Jogados ao Chão

segunda-feira, 17 de maio de 2010
(Lamara Disconzi)



Dona Marina bate com a vassoura na parede. Moleques idiotas. Sabe que eles nunca vão ouvir, mas bate mais uma vez mesmo assim. E outra. Balança a cabeça.
Antônio já está jogado num dos sofás entorpecido da amarelinha, da verdinha, da roxinha... Enfim, todas aquelas cores que enxergava agora. Ele ouve um tuc-tuc-tuc vindo da parede, mas a música está muito alta e ele está muito chapado. Ignora.
Matias entra na festa com cautela. É sua primeira vez aqui e sabe que o grupo é muito receptivo com o seu, com qualquer tipo de gente. Mas mesmo assim, ressabiado do jeito que é, adentra de mansinho aquela horda de prazeres lícitos e ilícitos tentando encontrar um canto onde possa se sentir mais à vontade. Vaga.
Dona Marina chama a policia uma, duas, três vezes. O homem bem humorado, “maldito seja” ela pensa, explica que são apenas alguns jovens querendo se divertir. Ela mesma nunca fora jovem? Antes que ela possa explicar que no seu tempo as coisas eram bem, bem diferentes, o policial desliga o telefone. Antes de hoje. Antes de ela ter 60 anos, era colégio militar, tarefas... no máximo um baile ou casamento arranjado. Mas Dona Marina não termina seu pensamento. A festa está cada vez mais alta.
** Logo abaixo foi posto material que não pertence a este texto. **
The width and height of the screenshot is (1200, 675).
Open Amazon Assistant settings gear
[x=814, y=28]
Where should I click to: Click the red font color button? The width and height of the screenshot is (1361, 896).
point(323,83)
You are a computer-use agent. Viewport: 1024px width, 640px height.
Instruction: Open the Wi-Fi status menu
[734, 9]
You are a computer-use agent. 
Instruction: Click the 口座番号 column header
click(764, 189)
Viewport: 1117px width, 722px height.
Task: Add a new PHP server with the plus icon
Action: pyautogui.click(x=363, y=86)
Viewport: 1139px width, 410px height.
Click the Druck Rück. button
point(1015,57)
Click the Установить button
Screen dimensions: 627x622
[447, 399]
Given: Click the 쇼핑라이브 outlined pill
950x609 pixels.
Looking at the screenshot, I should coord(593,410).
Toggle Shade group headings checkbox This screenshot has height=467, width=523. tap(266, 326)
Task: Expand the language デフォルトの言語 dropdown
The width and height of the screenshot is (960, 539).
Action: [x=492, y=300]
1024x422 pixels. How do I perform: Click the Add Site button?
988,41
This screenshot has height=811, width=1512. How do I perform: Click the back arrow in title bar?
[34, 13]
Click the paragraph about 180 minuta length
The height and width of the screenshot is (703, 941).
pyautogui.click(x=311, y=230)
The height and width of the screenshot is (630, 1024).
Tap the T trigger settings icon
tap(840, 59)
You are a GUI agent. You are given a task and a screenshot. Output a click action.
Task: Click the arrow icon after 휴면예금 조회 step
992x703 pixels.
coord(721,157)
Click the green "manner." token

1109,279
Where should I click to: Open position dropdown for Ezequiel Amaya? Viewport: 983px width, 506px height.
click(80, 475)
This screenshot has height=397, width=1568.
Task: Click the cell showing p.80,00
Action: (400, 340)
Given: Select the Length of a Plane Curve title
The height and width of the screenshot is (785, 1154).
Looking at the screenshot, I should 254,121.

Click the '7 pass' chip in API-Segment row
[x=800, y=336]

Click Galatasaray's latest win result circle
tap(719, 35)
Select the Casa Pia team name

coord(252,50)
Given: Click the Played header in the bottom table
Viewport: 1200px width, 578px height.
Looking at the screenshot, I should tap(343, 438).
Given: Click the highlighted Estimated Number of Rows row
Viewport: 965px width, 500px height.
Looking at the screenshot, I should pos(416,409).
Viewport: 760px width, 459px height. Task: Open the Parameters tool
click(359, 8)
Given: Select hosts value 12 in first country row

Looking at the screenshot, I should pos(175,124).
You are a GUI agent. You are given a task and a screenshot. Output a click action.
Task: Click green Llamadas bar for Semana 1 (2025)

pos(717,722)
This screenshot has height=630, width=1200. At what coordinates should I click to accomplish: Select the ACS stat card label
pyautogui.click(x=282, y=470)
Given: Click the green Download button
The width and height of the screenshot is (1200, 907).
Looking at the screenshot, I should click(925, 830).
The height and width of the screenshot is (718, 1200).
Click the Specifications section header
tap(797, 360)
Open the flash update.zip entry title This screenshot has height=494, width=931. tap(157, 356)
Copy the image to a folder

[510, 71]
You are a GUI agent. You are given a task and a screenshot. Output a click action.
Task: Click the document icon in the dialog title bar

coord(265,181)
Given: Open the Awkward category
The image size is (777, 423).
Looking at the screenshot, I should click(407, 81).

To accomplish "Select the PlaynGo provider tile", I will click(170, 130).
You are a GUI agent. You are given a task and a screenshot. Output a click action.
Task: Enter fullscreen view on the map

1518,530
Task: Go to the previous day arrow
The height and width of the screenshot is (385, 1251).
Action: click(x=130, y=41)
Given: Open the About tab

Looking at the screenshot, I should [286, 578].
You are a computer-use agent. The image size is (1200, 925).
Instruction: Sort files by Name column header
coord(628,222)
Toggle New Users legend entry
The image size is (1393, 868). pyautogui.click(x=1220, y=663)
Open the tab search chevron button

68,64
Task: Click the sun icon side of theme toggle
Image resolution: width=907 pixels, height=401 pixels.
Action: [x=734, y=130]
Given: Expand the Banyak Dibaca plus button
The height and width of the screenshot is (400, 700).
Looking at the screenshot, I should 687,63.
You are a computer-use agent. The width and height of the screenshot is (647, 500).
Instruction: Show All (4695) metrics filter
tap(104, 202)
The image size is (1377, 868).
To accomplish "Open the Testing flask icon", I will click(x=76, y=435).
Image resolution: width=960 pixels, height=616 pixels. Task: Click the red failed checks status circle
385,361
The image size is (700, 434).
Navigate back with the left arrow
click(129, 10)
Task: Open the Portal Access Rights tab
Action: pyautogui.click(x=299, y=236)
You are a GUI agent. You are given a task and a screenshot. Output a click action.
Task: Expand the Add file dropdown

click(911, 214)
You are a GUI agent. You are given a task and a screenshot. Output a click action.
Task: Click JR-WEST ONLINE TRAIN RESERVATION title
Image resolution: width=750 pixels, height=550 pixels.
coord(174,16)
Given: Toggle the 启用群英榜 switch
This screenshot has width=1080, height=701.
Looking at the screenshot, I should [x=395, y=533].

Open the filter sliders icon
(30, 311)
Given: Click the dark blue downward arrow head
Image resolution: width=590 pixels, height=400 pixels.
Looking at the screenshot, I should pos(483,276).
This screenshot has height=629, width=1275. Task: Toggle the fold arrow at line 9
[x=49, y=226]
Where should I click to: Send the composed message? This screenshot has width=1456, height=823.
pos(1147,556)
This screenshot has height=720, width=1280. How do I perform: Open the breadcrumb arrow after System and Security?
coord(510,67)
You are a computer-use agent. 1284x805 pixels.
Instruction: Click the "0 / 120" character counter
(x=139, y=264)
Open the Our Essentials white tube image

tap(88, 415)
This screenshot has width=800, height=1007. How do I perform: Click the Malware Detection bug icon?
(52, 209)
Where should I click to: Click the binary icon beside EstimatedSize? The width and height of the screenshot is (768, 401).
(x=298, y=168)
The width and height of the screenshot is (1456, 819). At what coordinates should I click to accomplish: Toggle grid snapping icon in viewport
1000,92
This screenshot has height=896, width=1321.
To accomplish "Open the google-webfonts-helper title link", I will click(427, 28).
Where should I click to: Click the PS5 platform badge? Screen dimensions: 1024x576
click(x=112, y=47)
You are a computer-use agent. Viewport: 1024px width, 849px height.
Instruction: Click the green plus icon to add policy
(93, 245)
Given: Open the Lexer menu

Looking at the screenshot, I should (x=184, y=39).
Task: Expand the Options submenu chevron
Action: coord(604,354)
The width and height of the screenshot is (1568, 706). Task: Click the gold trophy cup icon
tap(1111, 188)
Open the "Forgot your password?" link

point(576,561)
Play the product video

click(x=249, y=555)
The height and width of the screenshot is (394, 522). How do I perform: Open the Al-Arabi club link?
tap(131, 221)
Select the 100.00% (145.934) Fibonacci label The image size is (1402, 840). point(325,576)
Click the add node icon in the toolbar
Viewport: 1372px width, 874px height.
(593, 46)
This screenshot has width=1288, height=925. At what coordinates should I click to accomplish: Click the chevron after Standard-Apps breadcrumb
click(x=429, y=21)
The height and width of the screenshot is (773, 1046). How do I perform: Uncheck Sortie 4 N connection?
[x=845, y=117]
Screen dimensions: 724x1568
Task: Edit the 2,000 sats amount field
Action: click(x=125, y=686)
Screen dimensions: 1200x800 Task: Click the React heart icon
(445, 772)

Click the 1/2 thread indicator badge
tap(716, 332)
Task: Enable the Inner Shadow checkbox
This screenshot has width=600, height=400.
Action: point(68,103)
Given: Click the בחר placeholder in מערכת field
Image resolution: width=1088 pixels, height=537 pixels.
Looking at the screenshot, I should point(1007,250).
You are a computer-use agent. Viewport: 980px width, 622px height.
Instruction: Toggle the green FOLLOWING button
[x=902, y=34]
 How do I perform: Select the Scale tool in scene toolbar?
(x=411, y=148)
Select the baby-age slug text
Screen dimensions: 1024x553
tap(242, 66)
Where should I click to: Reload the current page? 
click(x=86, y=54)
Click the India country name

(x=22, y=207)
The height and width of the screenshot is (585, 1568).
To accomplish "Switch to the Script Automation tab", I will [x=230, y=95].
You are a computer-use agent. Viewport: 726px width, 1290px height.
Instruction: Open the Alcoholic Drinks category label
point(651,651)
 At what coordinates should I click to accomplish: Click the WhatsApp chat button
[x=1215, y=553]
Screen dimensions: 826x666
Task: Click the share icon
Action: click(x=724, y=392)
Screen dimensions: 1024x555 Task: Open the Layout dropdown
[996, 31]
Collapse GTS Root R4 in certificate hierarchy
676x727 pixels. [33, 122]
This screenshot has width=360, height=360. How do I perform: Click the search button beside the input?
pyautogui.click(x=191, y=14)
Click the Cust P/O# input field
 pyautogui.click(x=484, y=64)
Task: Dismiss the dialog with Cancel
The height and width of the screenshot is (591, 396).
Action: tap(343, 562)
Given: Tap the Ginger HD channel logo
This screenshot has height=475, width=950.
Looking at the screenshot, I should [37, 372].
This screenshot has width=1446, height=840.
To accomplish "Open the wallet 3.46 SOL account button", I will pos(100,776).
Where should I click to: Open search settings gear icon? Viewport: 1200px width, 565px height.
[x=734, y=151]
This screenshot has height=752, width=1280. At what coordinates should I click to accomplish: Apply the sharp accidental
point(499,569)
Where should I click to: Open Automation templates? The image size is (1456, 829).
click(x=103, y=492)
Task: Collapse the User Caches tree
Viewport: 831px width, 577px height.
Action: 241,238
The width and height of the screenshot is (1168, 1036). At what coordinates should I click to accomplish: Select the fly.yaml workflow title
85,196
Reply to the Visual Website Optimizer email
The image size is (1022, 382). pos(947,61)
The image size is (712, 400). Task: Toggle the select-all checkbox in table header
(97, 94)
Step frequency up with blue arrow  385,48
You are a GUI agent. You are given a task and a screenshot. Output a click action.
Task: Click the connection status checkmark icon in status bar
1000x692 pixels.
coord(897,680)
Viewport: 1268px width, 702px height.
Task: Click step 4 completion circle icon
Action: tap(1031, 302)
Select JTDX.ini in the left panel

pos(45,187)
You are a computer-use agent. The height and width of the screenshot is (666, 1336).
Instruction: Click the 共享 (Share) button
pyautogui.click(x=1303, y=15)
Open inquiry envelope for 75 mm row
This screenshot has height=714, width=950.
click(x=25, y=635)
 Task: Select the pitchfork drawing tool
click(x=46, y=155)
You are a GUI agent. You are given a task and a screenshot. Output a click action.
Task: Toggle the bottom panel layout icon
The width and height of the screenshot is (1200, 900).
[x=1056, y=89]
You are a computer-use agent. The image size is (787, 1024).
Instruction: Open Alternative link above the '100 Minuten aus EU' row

Antônio continua sentado. Passam-lhe mais um baseado. Por que não? Ele não vai dirigir. Não manco daquele jeito. Traga com vontade e com cada tragada esquece um pouco mais de como sua carreira havia acabado por um tombo idiota, num cavalo idiota, por causa do lodo idiota na chuva idiota. Agora era um manco que trabalhava num mercadinho de cidade grande e não em uma fazenda grande em uma cidade pequena. Isso já há 10 anos.
Matias continua zanzando pela festa se sentindo estranho. Aqueles não são seus amigos. Ele não tem amigos. Ouviu falar dessa festa e sua mão havia encorajado o garoto de 15 ano a comparecer. Agora estava ali. Se sua mãe soubesse. Imagina se descobrisse que o perfeitinho do filho era gay e que nesse momento estava numa festa com todos os tipos de entorpecentes conhecidos pelo homem? Resolve aceitar as bebidas que estão lhe dando. Por mais que tente não consegue se sentir à vontade. Ali ou em qualquer outro lugar. Vai para a sacada.
Dona Marina está jogada no chão, ao lado do telefone, a mão dura ainda segurando a vassoura. Não mais ouve a festa.
Antônio, também no chão, depois das amarelinhas, verdinhas e roxinhas tem a boca cheia de espuma branca. Esquece completamente que é manco.
Matias, mais uma vez, não se enturmou. E também foi parar no chão. 17 andares abaixo.